(begin)

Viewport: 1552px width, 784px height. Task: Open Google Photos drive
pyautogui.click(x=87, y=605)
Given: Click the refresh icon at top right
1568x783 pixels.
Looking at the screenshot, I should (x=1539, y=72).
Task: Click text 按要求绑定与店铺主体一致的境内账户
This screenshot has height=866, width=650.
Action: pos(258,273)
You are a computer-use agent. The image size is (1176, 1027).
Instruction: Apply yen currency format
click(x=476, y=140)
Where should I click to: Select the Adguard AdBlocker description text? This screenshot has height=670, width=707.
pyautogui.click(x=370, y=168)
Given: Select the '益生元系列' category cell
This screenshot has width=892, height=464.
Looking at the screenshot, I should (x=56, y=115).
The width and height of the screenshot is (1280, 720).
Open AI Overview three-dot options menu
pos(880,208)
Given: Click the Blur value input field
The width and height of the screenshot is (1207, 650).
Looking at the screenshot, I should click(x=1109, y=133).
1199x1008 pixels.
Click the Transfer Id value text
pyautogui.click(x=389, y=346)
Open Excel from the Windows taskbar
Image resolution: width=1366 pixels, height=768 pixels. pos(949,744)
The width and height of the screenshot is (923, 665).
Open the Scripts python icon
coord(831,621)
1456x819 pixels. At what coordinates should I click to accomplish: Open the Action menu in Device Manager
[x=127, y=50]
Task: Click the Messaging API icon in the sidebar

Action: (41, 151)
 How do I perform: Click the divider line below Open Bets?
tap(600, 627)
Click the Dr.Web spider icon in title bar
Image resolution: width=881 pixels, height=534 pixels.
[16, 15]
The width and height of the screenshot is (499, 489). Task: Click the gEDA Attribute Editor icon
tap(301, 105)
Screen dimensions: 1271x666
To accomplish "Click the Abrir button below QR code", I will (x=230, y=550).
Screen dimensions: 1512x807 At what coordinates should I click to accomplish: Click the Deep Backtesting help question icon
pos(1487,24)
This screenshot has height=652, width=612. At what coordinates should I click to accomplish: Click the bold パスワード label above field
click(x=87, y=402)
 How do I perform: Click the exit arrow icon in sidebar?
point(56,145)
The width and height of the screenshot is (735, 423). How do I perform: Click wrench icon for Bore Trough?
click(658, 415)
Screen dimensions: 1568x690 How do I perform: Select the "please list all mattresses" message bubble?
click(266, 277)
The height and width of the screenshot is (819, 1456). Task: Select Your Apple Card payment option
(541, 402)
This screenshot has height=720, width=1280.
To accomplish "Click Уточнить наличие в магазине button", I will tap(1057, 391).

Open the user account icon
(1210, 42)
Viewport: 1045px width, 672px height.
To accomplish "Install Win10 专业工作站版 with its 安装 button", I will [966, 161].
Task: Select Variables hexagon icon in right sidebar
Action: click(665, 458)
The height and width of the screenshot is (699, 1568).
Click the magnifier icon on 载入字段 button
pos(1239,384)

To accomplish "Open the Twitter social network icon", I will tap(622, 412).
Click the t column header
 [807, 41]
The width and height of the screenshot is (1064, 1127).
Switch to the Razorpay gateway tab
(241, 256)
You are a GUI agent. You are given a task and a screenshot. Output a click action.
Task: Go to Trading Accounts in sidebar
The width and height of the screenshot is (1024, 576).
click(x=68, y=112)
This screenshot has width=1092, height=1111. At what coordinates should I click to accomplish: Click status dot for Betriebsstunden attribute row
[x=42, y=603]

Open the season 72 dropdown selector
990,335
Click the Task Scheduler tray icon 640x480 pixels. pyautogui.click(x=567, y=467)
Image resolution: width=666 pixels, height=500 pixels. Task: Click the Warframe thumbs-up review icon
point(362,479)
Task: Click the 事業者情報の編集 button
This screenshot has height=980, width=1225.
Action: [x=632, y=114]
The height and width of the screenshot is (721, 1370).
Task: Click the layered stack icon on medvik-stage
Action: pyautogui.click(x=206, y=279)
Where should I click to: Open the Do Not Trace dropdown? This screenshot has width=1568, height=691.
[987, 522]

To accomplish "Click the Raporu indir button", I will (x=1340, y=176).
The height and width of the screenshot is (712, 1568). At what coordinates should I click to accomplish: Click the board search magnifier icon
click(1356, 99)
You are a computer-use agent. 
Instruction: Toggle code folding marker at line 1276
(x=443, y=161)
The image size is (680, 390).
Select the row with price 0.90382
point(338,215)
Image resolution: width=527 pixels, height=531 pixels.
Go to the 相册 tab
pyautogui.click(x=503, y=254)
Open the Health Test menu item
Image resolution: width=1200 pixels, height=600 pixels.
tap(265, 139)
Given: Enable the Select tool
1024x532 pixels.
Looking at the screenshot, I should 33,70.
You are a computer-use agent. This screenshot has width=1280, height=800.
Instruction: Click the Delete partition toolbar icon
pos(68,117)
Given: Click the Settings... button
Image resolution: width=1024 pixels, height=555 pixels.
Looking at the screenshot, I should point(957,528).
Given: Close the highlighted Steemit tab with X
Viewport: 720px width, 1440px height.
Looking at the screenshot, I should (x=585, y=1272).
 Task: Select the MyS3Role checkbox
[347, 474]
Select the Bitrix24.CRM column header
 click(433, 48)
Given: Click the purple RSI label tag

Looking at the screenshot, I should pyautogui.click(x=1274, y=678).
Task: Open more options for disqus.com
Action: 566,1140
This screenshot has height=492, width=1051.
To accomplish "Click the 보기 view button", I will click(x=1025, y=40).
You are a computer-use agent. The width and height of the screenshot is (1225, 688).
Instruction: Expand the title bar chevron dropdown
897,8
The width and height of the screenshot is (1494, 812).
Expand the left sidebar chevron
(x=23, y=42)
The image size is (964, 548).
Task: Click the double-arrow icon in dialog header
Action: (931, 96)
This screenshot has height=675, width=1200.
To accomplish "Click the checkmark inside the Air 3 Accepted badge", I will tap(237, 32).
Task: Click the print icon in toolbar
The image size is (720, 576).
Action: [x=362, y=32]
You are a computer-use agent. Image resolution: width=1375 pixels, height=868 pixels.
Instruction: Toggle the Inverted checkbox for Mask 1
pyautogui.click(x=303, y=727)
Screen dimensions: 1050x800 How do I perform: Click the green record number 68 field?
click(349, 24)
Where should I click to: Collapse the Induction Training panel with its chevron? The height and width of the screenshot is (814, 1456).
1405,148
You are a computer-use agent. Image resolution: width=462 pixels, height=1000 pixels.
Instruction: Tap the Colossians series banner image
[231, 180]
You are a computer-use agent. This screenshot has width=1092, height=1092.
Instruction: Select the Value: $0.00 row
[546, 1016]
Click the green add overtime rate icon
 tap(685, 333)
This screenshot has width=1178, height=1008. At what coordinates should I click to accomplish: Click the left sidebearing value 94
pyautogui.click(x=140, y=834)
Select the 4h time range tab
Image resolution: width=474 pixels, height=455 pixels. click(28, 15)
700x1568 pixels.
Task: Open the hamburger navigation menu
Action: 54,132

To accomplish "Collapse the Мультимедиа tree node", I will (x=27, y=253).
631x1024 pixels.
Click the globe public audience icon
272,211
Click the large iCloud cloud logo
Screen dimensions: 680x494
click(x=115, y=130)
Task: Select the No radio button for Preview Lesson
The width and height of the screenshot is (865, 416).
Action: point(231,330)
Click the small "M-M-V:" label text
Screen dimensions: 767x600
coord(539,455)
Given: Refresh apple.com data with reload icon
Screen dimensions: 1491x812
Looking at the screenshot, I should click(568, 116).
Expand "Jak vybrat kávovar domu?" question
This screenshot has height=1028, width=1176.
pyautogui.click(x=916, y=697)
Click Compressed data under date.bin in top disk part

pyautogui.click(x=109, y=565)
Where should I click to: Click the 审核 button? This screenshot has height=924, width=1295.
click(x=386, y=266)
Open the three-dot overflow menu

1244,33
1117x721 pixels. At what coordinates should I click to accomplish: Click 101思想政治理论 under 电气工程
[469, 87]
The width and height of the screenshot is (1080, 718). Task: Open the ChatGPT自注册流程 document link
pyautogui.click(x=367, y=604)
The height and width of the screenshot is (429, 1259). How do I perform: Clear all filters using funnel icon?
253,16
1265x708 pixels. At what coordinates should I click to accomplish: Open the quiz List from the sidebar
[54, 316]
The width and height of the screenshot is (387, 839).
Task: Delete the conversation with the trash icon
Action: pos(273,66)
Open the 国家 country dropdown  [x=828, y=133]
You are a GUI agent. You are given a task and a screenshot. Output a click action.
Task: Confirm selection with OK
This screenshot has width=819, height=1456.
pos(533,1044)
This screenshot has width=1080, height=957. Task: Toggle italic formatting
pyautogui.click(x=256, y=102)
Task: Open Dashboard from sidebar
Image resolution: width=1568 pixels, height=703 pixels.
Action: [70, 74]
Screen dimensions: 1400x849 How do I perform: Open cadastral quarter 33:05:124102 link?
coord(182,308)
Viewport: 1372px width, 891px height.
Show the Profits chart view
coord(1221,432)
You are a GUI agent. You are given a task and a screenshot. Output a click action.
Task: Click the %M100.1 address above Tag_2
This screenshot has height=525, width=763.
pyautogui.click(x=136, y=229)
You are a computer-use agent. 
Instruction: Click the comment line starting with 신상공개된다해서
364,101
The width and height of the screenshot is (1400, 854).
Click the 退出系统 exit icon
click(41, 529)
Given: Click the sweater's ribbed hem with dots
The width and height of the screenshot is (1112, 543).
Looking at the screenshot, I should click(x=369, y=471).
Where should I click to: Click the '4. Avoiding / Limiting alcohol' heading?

(end)

Copy the entries verbatim, starting at the line that contains "1456x819 pixels. At" and stopping after the line that contains "click(658, 415)".

1456x819 pixels. At what coordinates should I click to accomplish: Open the Action menu in Device Manager
[x=127, y=50]
Task: Click the Messaging API icon in the sidebar

Action: (41, 151)
 How do I perform: Click the divider line below Open Bets?
tap(600, 627)
Click the Dr.Web spider icon in title bar
Image resolution: width=881 pixels, height=534 pixels.
[16, 15]
The width and height of the screenshot is (499, 489). Task: Click the gEDA Attribute Editor icon
tap(301, 105)
Screen dimensions: 1271x666
To accomplish "Click the Abrir button below QR code", I will (x=230, y=550).
Screen dimensions: 1512x807 At what coordinates should I click to accomplish: Click the Deep Backtesting help question icon
pos(1487,24)
This screenshot has height=652, width=612. At what coordinates should I click to accomplish: Click the bold パスワード label above field
click(x=87, y=402)
 How do I perform: Click the exit arrow icon in sidebar?
point(56,145)
The width and height of the screenshot is (735, 423). How do I perform: Click wrench icon for Bore Trough?
click(658, 415)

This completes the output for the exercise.